When tracing is enabled, structured log records include `traceId` and `spanId`
fields from the active span context. This lets you correlate Aegis logs with
traces in your observability backend.

## Troubleshooting

See [Troubleshooting Guide](./troubleshooting.md) for common deployment issues.

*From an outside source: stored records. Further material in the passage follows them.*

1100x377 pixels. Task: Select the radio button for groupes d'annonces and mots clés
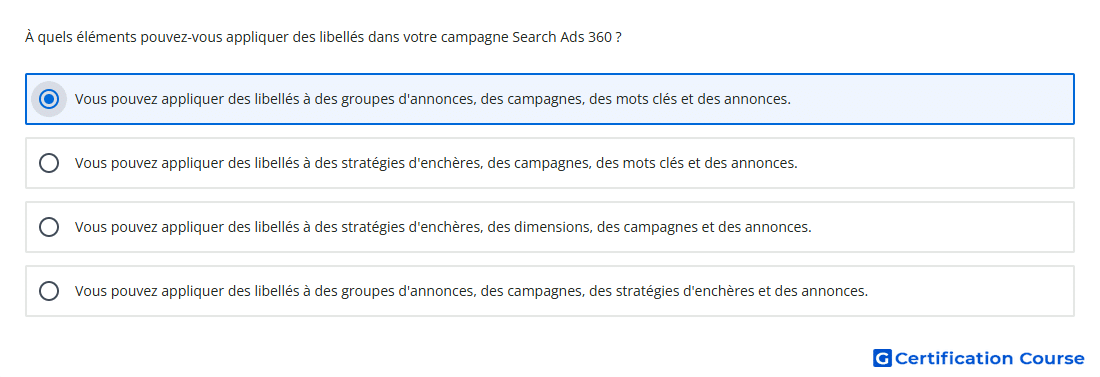[48, 99]
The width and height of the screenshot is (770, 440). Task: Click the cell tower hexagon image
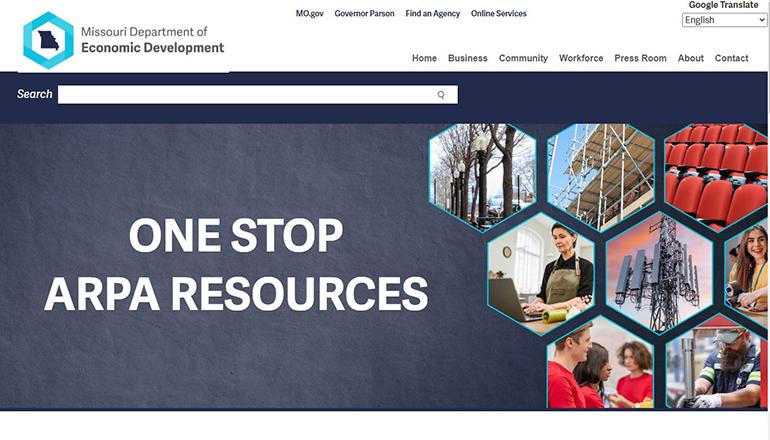(x=659, y=274)
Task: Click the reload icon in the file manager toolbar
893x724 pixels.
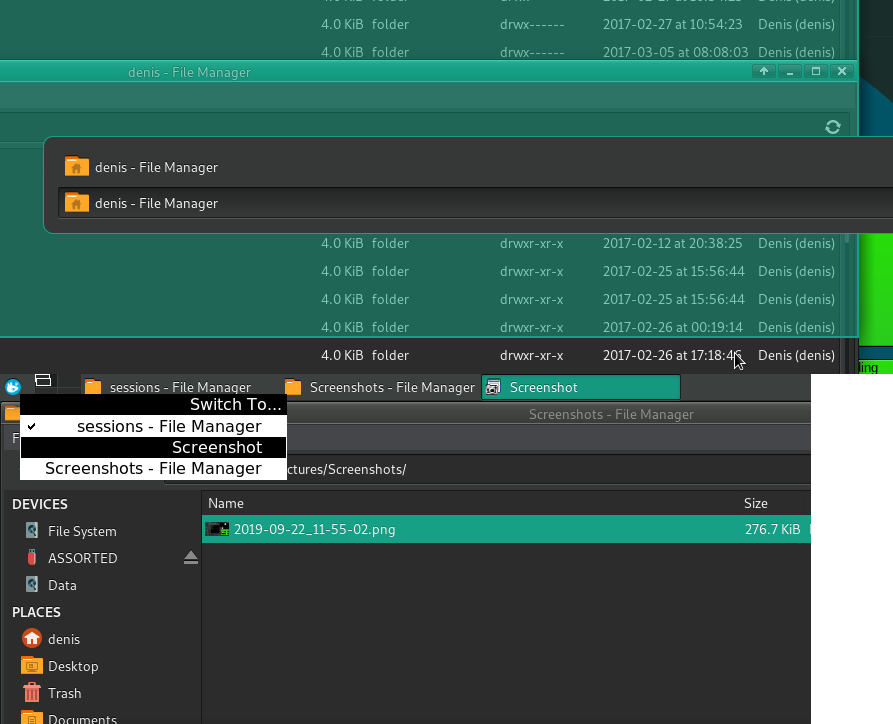Action: tap(832, 127)
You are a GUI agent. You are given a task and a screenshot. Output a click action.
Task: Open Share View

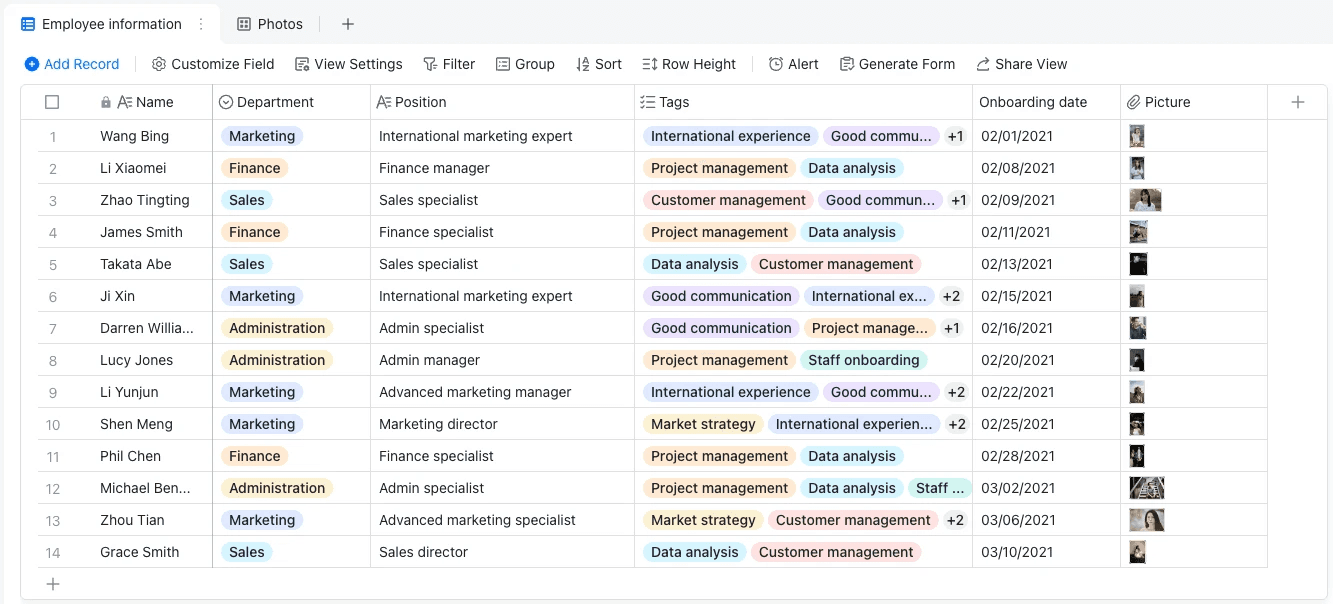(x=1022, y=63)
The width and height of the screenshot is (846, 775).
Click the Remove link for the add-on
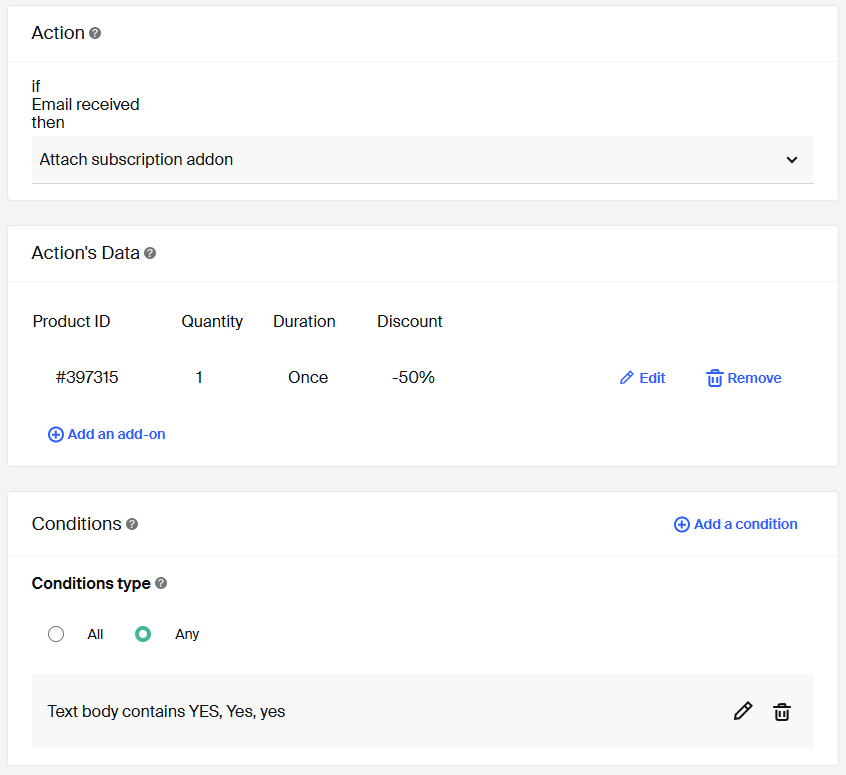click(x=754, y=378)
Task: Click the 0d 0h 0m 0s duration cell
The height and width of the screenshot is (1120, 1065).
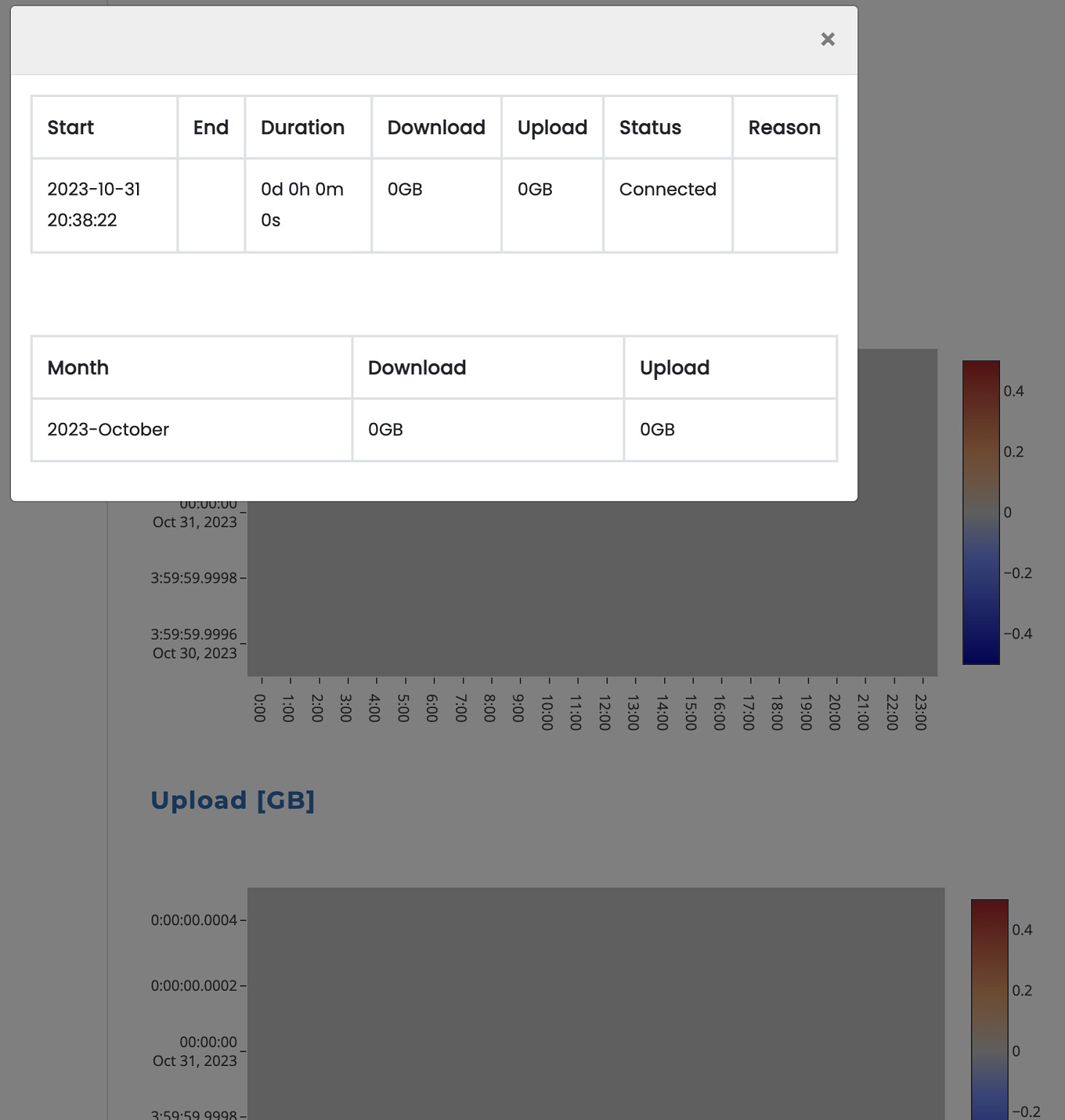Action: (x=302, y=205)
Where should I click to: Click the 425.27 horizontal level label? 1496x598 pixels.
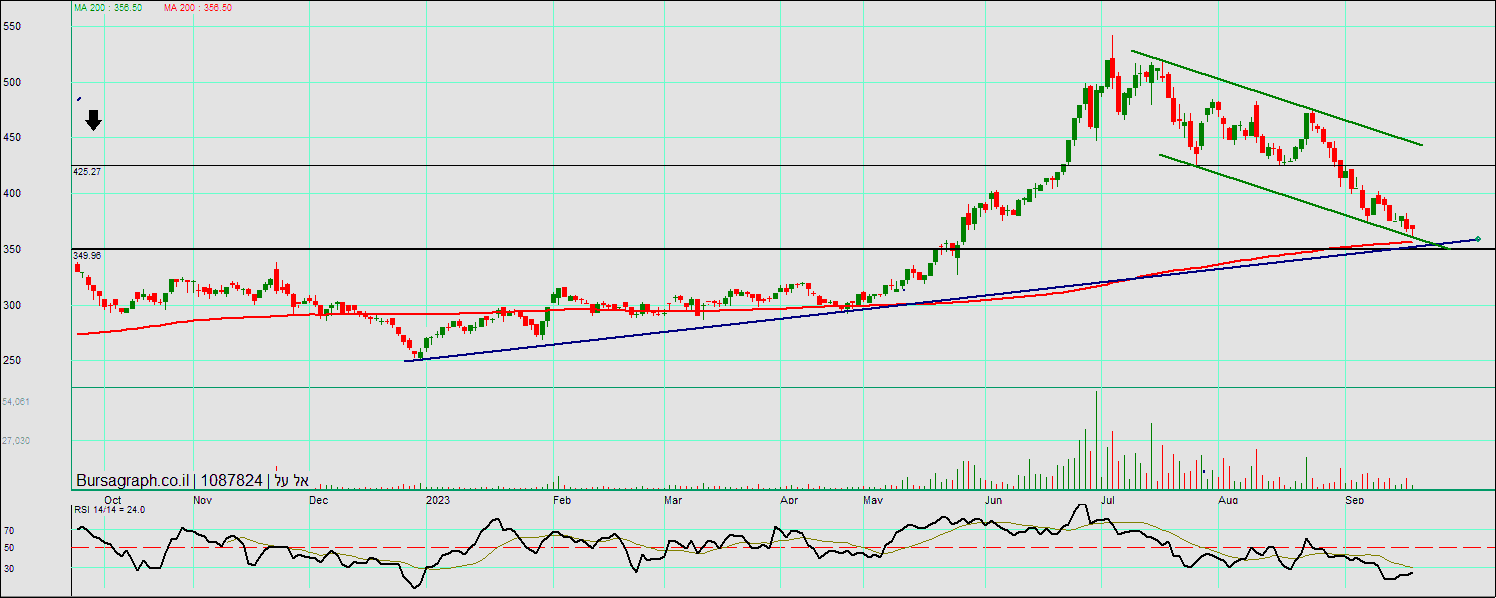tap(87, 172)
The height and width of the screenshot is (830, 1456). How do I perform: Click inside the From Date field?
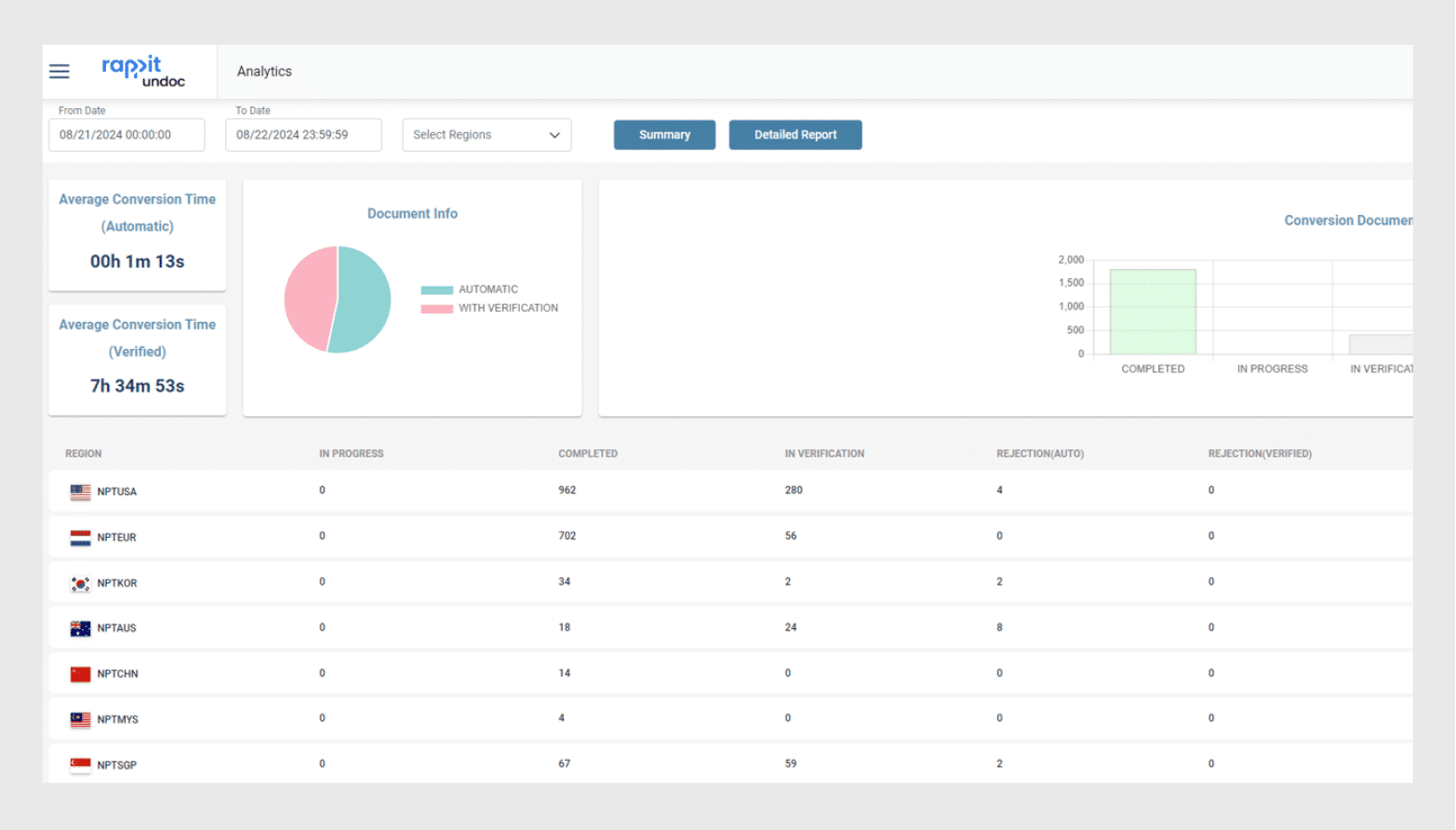point(126,134)
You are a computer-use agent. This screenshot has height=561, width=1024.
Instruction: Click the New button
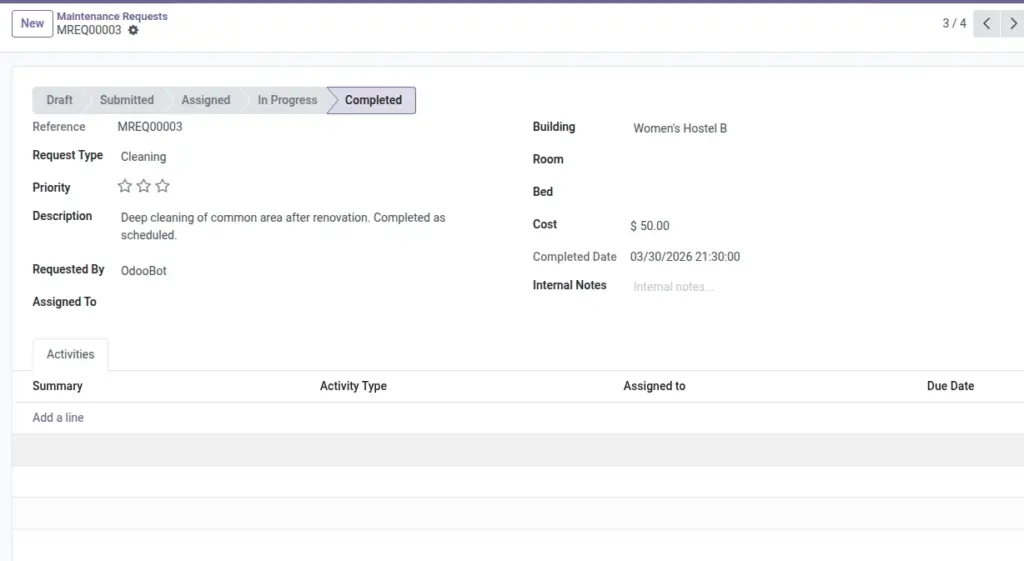pos(32,24)
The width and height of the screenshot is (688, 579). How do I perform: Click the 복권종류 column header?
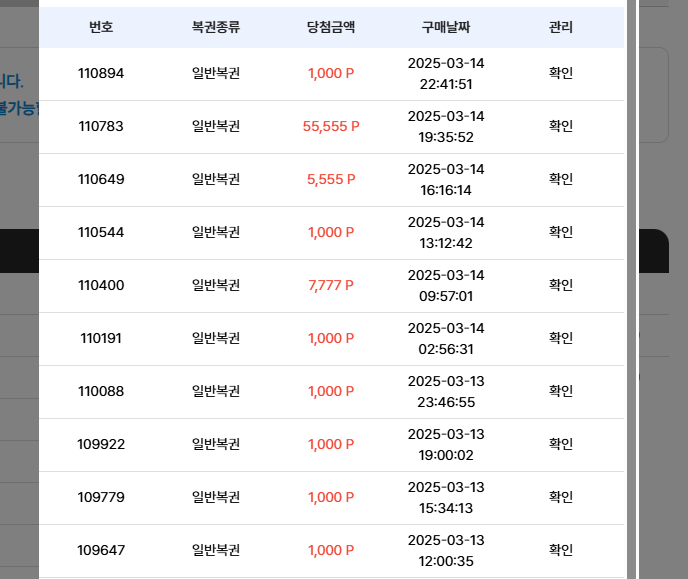[x=216, y=27]
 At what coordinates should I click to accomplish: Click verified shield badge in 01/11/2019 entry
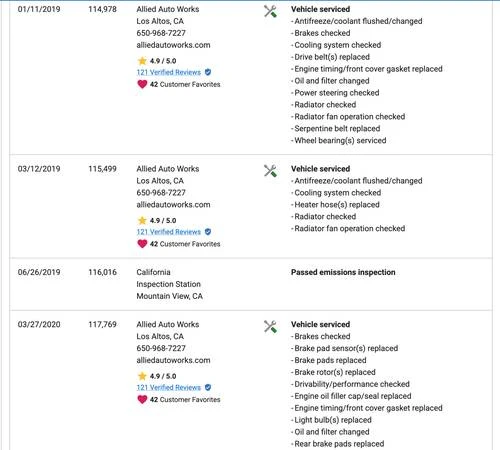(208, 72)
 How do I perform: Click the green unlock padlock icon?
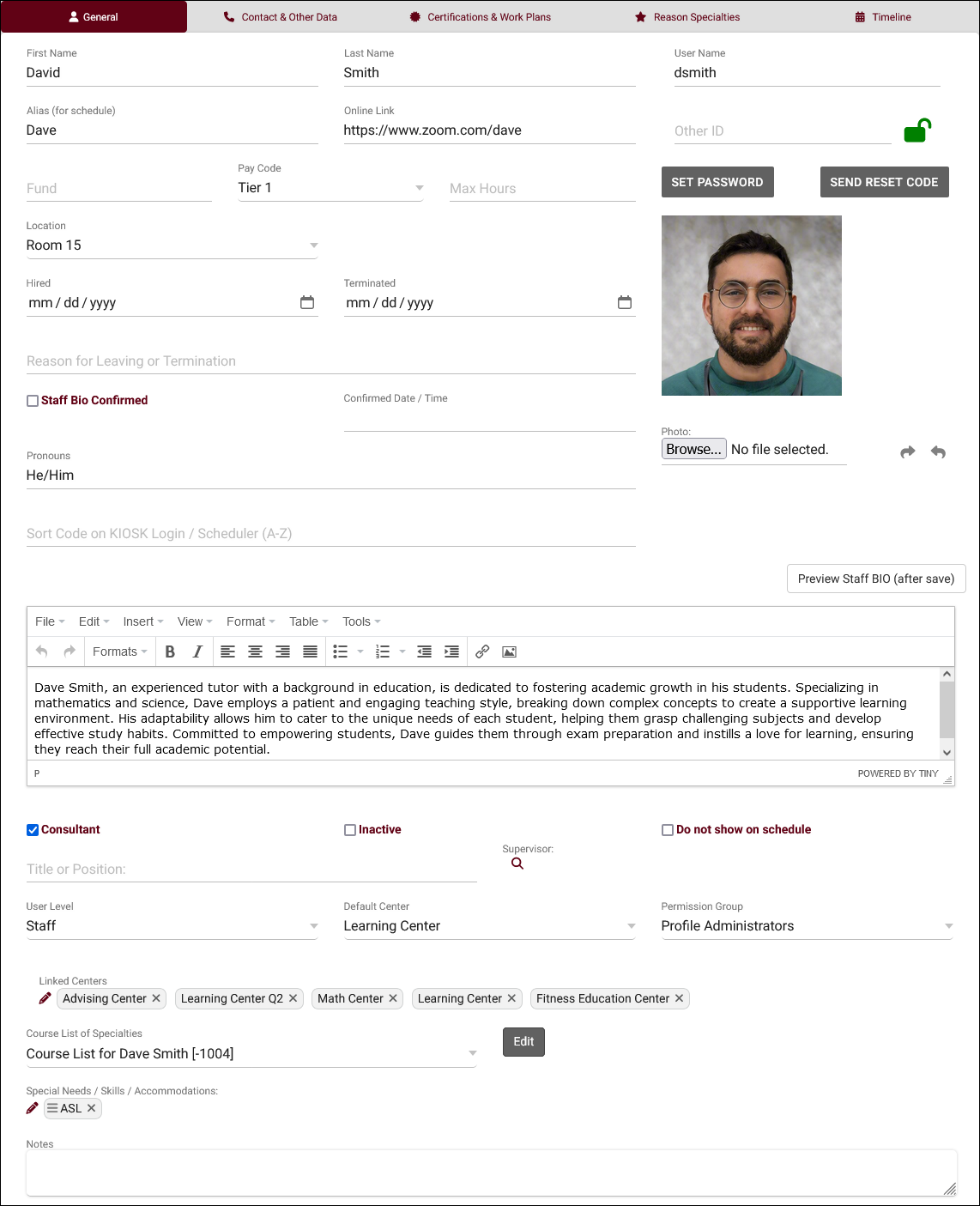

## Tenant Workdir Namespacing

When multi-tenancy is enabled, you can restrict each tenant's sessions to a
specific directory root. This prevents cross-tenant path access.

### Configuration

Add a `tenantWorkdirs` map to your config file (YAML or JSON):

**YAML** (`.aegis/config.yaml`):

```yaml
tenantWorkdirs:
  tenant-a:
    root: /tenants/tenant-a
    allowedPaths:
      - projects
      - workspace
  tenant-b:
    root: /tenants/tenant-b
```

**JSON** (`aegis.config.json`):

```json
{
  "tenantWorkdirs": {
    "tenant-a": {
      "root": "/tenants/tenant-a",
      "allowedPaths": ["projects", "workspace"]
    },
    "tenant-b": {
      "root": "/tenants/tenant-b"
    }
  }
}
```

### How it works

- **`root`** (required): The directory root for the tenant. All session `workDir`
  values must be at or under this path.
- **`allowedPaths`** (optional): Further restrict to specific subdirectories
  within the root. Paths are relative to `root`.

### Behavior

| Scenario | Result |
|----------|--------|
| Master token (no tenant) | Bypasses all workdir restrictions |
| Tenant with no config | Unrestricted (backward compatible) |
| Path under tenant root | Allowed |
| Path outside tenant root | Rejected with 403 + audit log |
| Path in unallowed subdirectory | Rejected with 403 + audit log |

Cross-tenant violations are logged to the audit trail with action
`session.action.denied` and the tenant ID.